Gemeinsam forschen. Der nächste Schritt in Österreich war die im April dieses Jahres erfolgte Gründung der Innovationsplattform „AAL Austria“. Die Präsidentin Michaela Fritz verfügt als Leiterin des Health & Environment Departments des AIT selbst über eine einschlägige Forschungspraxis. Die neue Plattform vereinigt Forschungsinstitutionen, Sozialinstitutionen und Pflegeeinrichtungen. Ziel ist der effiziente Erfahrungsaustausch zwischen forschenden Unternehmen, den Gesundheits- und Sozialdiensten und den Endabnehmern. „Wir wollen die wichtigsten Player im Bereich des AAL an einen Tisch holen und die künftigen Pflegetechnologien nicht dem Zufall überlassen“, sagt Michaela Fritz. Man will aber auch Empfehlungen und Leitlinien erarbeiten, Veranstaltungen und Arbeitskreise organisieren und mit einer aktiven Öffentlichkeitsarbeit das Bewusstsein für AAL schaffen.

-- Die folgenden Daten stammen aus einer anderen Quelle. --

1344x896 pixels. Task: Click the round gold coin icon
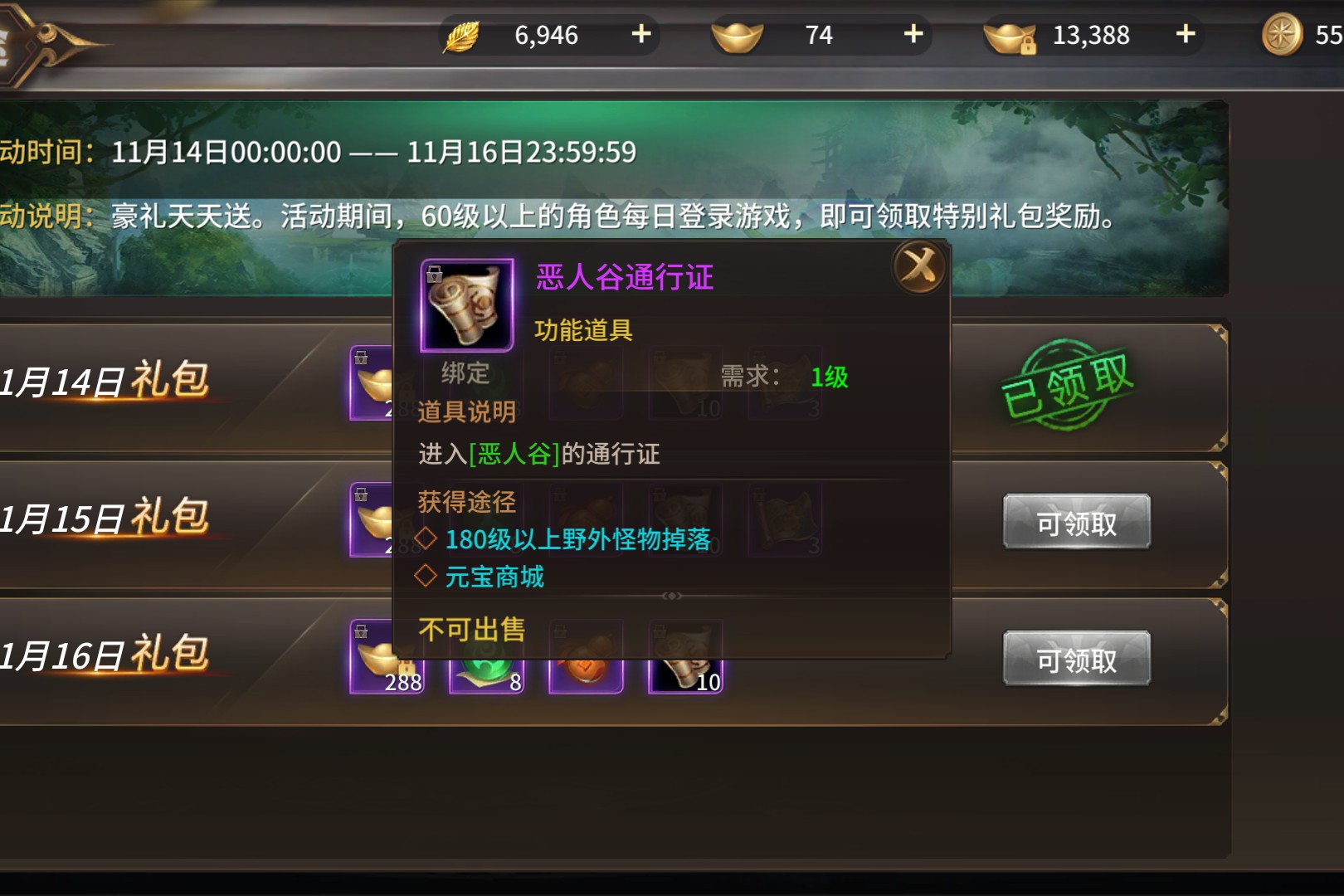[x=1282, y=35]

Ereignisse erkennen. Unter den Forschungsinstitutionen der AAL Austria finden sich ebenfalls AIT, Joanneum Research, TU Wien, Philips und die Österreichische Computer Gesellschaft. AIT arbeitet an einem Verhaltensmonitoring der Benutzer. Wird beispielsweise der Kühlschrank 24 Stunden lang nicht geöffnet, löst das System einen Alarm aus. Joanneum Research hat das Institut „digital“ eingerichtet, bei dem es um die Ereigniserkennung basierend auf akustischer und visueller Sensorik geht.

Bei den heurigen Alpbacher Technologiegesprächen vom 23. bis 25. August wird AAL mit in- und ausländischen Referenten in einem eigenen Arbeitskreis diskutiert. Am 16. Oktober veranstaltet Joanneum Research und die FH Joanneum das AAL-Forum Styria 2012 in Graz, das unter dem Motto „Live is Life“ steht. Der 1. Oktober ist übrigens der jährliche Tag des Alters. Und das Jahr 2012 ist von der EU zum „Europäischen Jahr für aktives Altern und Solidarität zwischen den Generationen“ ausgerufen worden. Wobei es – neben dem Blick auf neue Technologien für das Leben älterer Menschen – auch um das Miteinander der Generationen und eine gewisse Mitverantwortung der Jungen geht.

NEUE FORSCHUNG

AAL-Diskussion. Im Rahmen der Alpbacher Technologiegespräche, die vom 23. bis 25. August im Tiroler Bergdorf in Szene gehen, wird in einem der Arbeitskreise auch über „Ambient Assisted Living“ (AAL) diskutiert. Die Technologiegespräche umfassen
zwölf Plenarveranstaltungen sowie
13 Arbeitskreise, eine Sonderveranstaltung und eine Technologieeinführung für Jugendliche.

Technologien für die Zukunft. Vorstellung und Erörterung neuer Technologien sind das Markenzeichen der Alpbach-Tage, die heuer unter dem Generalthema „Globale Zukunft – Erwartungen an Wissenschaft und Technik“ stehen. Besonders die Jugend soll eingebunden werden.

Die Technologiegespräche werden vom Austrian Institute of Technology (AIT)
und Ö1 in Kooperation mit den Ministerien für Infrastruktur, Wissenschaft und Wirtschaft organisiert. „Die Presse“
ist Medienpartner.
www.alpbach.org/index.php?id=1636

AAL Austria

Neue Plattform. Im April 2012 wurde auf Initiative des Infrastrukturministeriums AAL Austria gegründet. Ziel ist der Erfahrungsaustausch und die Kooperation aller AAL-Interessenten.

Leitung. Präsidentin ist Michaela Fritz von AIT (Leiterin des Health & Environment Departments).